Yine bir mal varlığı hukuku olan Borçlar Hukuku, daha ziyade yedek (tamamlayıcı) hukuk kurallarıyla düzenlenir. Bu alanda emredici hukuk kurallarına çok daha az rastlanır.
Borçlar Hukuku'nun temel kaynağı olan Borçlar Kanunu, kendi içinde iki kısma ayrılmıştır. Birinci kısım Borçlar Hukuku'nun genel hükümlerine ilişkindir. Bu hükümler, Medeni Kanun'un 5. maddesinde de sözü edilen ve niteliği elverdiği ölçüde tüm özel hukuk ilişkilerine uygulanacak olan hükümlerdir. Kanun koyucu Borçlar Kanunu'nun genel hükümlere ilişkin birinci kısmını beş bölüme ayırmıştır.
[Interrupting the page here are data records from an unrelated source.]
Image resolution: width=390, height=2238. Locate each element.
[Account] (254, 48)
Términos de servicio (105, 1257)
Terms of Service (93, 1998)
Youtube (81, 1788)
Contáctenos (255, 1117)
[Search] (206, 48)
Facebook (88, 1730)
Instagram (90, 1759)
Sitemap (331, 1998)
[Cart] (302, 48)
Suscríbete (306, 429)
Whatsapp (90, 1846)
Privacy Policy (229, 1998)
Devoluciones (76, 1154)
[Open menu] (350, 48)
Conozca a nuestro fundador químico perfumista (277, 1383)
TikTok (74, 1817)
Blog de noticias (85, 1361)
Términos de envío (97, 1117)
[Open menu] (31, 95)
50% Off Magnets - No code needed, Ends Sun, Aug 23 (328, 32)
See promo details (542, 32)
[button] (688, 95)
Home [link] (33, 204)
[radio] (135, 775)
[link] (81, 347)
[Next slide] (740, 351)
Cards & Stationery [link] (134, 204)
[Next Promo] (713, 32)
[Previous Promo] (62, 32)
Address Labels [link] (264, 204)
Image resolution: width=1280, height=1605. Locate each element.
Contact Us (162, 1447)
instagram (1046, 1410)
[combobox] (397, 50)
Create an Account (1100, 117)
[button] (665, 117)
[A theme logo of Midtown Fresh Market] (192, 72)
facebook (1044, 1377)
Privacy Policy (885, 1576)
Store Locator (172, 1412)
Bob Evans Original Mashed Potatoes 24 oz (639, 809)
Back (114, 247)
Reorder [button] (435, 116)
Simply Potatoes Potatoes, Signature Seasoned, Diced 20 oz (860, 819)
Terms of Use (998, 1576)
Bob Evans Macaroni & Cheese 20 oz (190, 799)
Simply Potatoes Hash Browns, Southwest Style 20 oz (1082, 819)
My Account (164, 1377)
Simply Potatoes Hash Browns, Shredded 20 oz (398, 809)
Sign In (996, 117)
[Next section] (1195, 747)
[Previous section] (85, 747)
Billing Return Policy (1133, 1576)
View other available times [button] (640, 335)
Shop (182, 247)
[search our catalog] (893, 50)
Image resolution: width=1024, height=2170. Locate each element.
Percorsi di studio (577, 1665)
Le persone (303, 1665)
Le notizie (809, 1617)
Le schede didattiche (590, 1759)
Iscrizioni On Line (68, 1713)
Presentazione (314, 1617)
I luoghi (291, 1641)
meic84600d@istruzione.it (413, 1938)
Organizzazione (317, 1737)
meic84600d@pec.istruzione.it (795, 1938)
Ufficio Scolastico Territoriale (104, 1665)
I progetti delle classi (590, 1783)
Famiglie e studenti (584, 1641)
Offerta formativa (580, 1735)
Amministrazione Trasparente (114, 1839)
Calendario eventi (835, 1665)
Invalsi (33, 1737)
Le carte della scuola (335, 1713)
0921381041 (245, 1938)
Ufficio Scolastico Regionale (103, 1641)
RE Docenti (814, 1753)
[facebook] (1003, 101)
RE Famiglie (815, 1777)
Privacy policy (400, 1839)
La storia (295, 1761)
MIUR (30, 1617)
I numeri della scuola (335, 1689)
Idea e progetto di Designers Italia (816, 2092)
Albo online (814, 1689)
Birinci bölümde borç ilişkileri kaynaklarına göre ele alınır ki bunlar sırasıyla sözleşmeden doğan borç ilişkileri, haksız fiilden doğan borç ilişkileri ve sebepsiz zenginleşmeden doğan borç ilişkileridir. Hangi kaynaktan doğmuş olursa olsun, borç ilişkisinin hükümlerinin ele alındığı ikinci bölümde ise borçların ifası ve ifa edilmemesinin sonuçları ile borç ilişkilerinin üçüncü kişilere etkisi düzenlenmiştir. Kanun koyucu birinci kısmın üçüncü bölümünü borçların ve borç ilişkilerinin sona ermesi ile zaman aşımı konularına ayırmış; teselsül, koşula bağlı borçlar ve ceza koşulu gibi bazı konuları "Borç İlişkilerinde Özel Durumlar" başlığı altında dördüncü bölümde hükme bağlamıştır. Alacağın devri, borcun üstlenilmesi, sözleşmenin devri ve sözleşmeye katılma konuları ise beşinci ve son kısımda 'Borç İlişkilerinde Taraf Değişiklikleri" başlığı altında ele alınmıştır. Borçlar Kanunu'nun ikinci kısmı ise Borçlar Hukuku derslerinin de ikinci yarısının konusunu oluşturur. Bu kısmın adı "Özel Borç İlişkileri"dir. Kanun koyucu burada günlük yaşantıda oldukça sıklıkla başvurulan belli başlı sözleşme tiplerini ayrıntılı olarak düzenlemiş, hatta kişiler arasında ortaya çıkan ama sözleşme sayılamayan bazı özel borç ilişkilerine de yer vermiştir. Aslında genel anlamda bir borç kaynağı sayılan vekâletsiz iş görme konusu da vekâlet sözleşmesinin hemen ardından gelmek üzere bu kısımda yer alır.